By the Post’s reporting, the show falls in line with the appropriation back-and-forth that’s occupied artists for the better part of the twentieth century. (My favorite recent example is Jill Miller’s mashup of Missy “Misdemeanor” Elliott, John Baldessari, and herself, titled I Am Making Art, Too. This piece illustrates the way that appropriation almost always works: A younger artist samples a highly known piece by an established artist to make a point about practice, politics, or whatever. Appropriation is typically greeted as a sign of respect, a nod from teacher to student, and it tends to be more subtle, an Easter egg for critics on the lookout.)

Bailey’s is a new escalation in a game of oneupmanship, Gopnik argues. Bailey and Ober are peers, both relatively unknown in the national context, and artists competing in the same market. That’s something of a new commercial twist. In fact, there are a number of commercial twists in this show.

One is that it’s hung in the lobby of an office building—a venue that’s not adequate to the task of providing any historical or critical context for the show. Nor did Bailey and the exhibit’s curator, Jordan Faye Block, make any effort to provide that context in explanatory text. The original text that hung with the show made no reference to Ober’s work. In fact, it’s arguable that Bailey obscured the fact.

“Combining imagery and text from various sources, including the web, pop culture, the urban environment and art history, the pictures are at once whimsical and melancholy,” the original press release reads.

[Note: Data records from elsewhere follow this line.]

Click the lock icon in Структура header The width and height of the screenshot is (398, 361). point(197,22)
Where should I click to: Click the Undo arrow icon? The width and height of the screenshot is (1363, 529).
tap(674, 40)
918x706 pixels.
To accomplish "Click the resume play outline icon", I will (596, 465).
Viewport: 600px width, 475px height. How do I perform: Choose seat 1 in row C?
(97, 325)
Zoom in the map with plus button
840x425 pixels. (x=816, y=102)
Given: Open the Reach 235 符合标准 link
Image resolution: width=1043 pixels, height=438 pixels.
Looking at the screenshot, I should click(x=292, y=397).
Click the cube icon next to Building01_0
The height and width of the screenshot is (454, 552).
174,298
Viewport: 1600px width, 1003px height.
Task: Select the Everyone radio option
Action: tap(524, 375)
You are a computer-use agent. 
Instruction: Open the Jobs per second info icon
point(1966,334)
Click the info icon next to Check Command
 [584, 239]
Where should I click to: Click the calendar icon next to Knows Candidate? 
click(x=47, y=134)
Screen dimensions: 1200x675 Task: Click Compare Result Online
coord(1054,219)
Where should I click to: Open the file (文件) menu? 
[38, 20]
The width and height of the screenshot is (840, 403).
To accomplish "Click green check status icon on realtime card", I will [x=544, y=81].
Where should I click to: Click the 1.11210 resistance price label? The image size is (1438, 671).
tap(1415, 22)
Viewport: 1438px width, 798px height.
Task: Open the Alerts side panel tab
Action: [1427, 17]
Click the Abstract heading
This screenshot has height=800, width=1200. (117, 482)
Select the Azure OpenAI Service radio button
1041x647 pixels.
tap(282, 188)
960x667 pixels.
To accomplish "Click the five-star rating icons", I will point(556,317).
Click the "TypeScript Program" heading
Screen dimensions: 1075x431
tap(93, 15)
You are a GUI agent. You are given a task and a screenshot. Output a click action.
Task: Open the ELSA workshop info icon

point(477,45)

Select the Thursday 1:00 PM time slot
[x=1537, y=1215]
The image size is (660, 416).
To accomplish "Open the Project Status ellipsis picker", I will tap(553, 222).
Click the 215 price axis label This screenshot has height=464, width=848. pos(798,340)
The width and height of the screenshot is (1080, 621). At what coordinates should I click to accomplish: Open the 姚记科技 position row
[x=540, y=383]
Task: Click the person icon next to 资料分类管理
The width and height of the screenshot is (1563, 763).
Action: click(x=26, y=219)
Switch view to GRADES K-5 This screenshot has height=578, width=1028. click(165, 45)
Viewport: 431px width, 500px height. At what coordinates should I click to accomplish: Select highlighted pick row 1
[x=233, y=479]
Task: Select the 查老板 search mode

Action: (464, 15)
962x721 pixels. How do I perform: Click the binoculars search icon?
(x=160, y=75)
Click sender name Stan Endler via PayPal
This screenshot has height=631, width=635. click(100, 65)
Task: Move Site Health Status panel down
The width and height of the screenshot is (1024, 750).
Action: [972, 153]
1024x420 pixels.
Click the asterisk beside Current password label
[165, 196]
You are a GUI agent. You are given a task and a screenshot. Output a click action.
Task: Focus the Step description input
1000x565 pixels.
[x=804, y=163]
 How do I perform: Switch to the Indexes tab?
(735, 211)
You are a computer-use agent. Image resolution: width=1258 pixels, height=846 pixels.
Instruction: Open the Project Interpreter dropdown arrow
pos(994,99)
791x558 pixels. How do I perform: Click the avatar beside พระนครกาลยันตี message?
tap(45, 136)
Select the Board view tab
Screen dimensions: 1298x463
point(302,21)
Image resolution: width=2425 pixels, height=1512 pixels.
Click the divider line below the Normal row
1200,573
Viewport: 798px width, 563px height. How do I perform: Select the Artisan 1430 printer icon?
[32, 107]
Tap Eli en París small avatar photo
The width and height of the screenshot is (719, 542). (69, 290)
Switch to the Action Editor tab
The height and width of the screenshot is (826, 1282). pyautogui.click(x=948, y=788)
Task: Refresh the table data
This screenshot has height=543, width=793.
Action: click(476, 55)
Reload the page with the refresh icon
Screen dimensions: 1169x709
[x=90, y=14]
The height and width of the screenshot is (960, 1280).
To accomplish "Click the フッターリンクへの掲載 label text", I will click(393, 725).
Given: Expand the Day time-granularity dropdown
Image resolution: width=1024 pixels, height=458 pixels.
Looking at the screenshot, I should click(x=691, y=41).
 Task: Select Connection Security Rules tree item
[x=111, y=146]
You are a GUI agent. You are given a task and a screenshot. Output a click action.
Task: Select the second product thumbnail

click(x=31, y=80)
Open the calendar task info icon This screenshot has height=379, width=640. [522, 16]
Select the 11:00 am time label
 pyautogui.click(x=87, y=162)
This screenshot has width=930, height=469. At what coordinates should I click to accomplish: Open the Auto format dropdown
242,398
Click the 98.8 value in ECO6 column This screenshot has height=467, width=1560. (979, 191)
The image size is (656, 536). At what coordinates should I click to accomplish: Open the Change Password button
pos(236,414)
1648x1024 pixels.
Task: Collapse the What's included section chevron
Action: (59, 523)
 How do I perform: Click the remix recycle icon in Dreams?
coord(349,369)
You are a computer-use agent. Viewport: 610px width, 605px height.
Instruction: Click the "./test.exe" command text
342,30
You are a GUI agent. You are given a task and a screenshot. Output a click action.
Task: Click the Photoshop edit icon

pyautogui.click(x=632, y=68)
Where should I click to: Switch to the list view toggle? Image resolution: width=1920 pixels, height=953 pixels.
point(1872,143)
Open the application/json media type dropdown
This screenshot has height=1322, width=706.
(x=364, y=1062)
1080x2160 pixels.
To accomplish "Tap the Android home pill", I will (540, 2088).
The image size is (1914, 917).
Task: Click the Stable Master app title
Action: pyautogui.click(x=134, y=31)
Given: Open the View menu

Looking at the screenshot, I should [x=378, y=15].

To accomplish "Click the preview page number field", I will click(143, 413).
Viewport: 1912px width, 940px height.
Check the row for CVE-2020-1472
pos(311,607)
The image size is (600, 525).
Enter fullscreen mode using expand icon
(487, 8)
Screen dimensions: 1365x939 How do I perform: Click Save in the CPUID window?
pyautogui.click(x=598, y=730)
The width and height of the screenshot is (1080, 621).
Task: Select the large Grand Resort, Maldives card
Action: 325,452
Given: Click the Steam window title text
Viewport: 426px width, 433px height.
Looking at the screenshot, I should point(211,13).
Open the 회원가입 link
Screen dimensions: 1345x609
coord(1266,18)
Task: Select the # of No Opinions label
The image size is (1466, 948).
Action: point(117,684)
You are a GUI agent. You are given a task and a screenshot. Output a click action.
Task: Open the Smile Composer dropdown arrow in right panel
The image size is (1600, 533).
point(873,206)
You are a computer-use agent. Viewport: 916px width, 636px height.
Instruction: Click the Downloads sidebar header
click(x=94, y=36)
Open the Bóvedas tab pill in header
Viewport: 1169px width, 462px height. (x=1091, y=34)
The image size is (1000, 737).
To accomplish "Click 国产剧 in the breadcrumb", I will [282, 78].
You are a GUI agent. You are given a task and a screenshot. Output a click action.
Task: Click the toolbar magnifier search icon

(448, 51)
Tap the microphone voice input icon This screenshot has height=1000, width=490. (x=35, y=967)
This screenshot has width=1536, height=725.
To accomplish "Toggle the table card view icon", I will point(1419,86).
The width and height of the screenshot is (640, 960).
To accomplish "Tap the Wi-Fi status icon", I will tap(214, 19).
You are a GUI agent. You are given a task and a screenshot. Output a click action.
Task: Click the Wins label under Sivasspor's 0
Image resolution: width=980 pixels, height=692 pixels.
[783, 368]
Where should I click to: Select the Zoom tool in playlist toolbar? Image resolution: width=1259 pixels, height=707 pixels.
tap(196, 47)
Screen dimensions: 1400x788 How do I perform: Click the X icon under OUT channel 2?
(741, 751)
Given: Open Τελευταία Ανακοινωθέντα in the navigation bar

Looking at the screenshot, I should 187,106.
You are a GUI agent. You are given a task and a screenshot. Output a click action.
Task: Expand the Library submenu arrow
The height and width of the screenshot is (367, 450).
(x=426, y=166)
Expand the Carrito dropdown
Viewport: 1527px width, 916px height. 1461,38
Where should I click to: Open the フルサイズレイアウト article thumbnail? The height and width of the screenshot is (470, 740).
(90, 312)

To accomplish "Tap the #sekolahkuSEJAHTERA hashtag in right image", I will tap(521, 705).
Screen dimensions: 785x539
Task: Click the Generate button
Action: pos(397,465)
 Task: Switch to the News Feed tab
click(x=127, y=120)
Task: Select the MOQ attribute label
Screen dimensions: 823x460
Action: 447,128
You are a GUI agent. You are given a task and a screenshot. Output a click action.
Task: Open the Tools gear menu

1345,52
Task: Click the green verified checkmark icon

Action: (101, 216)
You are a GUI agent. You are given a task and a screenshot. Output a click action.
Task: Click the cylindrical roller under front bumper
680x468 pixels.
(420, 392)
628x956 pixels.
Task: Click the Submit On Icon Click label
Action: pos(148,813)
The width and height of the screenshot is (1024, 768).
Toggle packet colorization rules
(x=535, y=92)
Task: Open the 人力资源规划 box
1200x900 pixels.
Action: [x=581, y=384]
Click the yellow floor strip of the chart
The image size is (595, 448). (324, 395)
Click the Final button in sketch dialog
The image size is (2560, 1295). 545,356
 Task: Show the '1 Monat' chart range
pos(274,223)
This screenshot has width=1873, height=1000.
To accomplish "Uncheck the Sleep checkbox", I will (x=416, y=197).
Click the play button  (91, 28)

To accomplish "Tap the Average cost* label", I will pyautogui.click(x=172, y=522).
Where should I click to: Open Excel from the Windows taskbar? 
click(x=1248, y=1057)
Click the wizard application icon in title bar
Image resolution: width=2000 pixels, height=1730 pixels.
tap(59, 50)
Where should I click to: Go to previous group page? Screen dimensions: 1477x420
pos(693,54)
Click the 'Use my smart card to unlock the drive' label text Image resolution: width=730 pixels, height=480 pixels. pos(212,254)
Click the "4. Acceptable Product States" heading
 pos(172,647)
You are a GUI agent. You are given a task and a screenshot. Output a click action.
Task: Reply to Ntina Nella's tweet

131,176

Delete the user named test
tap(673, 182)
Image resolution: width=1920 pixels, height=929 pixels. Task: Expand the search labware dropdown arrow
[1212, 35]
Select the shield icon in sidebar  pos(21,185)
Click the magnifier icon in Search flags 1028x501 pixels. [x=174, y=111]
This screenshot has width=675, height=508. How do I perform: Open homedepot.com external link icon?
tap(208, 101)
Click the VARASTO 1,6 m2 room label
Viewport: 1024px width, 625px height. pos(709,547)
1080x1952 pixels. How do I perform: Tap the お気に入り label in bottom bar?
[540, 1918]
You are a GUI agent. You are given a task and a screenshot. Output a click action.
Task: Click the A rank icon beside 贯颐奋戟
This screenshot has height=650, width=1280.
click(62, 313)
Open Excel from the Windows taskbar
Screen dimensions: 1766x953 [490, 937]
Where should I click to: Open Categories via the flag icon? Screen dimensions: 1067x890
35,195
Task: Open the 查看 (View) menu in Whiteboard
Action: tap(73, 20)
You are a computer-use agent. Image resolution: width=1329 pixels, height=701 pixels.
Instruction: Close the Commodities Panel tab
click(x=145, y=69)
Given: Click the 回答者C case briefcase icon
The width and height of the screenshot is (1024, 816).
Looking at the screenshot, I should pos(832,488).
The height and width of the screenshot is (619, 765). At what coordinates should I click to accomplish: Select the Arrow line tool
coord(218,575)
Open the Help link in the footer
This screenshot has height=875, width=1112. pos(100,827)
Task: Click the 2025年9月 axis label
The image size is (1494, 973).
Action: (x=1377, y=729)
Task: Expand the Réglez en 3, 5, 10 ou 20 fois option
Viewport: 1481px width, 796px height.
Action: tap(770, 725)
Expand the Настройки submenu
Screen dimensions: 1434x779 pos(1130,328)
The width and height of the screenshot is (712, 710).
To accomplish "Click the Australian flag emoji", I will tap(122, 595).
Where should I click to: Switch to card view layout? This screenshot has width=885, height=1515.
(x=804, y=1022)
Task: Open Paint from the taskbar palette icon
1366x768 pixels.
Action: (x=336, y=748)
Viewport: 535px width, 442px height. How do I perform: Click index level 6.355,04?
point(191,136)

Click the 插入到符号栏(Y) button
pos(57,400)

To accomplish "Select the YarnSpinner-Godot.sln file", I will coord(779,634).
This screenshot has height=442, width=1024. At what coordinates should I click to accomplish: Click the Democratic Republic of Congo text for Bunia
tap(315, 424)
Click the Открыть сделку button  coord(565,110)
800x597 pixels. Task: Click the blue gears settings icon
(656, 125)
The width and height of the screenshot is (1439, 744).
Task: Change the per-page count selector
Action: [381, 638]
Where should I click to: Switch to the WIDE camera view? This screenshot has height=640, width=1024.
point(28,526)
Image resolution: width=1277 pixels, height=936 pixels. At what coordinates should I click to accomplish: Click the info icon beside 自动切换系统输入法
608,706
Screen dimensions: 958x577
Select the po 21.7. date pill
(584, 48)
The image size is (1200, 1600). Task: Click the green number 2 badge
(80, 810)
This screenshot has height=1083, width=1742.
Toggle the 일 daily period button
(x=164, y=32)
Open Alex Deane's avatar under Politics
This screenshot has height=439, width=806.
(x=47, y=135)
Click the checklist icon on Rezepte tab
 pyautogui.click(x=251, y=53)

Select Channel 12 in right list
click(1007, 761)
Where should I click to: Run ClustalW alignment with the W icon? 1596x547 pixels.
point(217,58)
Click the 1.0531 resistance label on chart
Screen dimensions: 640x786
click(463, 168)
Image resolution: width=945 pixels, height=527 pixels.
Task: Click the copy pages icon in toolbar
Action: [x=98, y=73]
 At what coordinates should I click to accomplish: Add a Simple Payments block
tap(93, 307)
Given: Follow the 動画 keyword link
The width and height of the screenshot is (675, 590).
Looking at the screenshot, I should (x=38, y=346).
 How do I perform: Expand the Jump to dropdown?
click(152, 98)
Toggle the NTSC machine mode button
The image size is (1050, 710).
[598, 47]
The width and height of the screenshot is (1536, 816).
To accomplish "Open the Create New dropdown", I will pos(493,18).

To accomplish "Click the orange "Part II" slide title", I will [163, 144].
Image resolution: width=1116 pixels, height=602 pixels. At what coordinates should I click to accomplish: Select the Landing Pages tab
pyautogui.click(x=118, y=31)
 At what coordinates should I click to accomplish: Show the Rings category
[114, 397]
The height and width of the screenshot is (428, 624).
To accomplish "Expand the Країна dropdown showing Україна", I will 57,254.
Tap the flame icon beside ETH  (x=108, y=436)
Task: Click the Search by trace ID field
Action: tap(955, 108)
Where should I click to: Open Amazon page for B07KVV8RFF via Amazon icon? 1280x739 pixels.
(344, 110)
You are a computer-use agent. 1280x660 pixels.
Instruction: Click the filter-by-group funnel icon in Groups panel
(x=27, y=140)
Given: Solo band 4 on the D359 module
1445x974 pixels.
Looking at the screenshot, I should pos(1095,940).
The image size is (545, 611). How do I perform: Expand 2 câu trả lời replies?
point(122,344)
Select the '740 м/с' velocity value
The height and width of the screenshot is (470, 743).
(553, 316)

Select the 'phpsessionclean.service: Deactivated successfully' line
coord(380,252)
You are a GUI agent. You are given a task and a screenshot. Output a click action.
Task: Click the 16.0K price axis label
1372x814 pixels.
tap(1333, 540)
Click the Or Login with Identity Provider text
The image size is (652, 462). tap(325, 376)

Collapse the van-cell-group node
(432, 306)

That sounds like Ober describing the work, not Bailey. Bailey didn’t mention Ober at all—not even in a roundabout fashion—until Ober threatened legal action. (Block has since posted a “clarification,” a revised statement in which Bailey writes that she “used the work of Ms. Ober, among others, as a point of reference” in pieces that adopted the notion of “designer replicas”.)

“However much the paintings might look like Ober’s,” writes Gopnik, “Bailey isn’t using that look to the same ends that Ober, or an Ober forger, would.” If Bailey doesn’t mention Ober—and if Bailey makes claims about the substance and not the situation of these paintings—how can this be true?

Another commercial angle: Block, who represents Bailey now, used to represent Ober.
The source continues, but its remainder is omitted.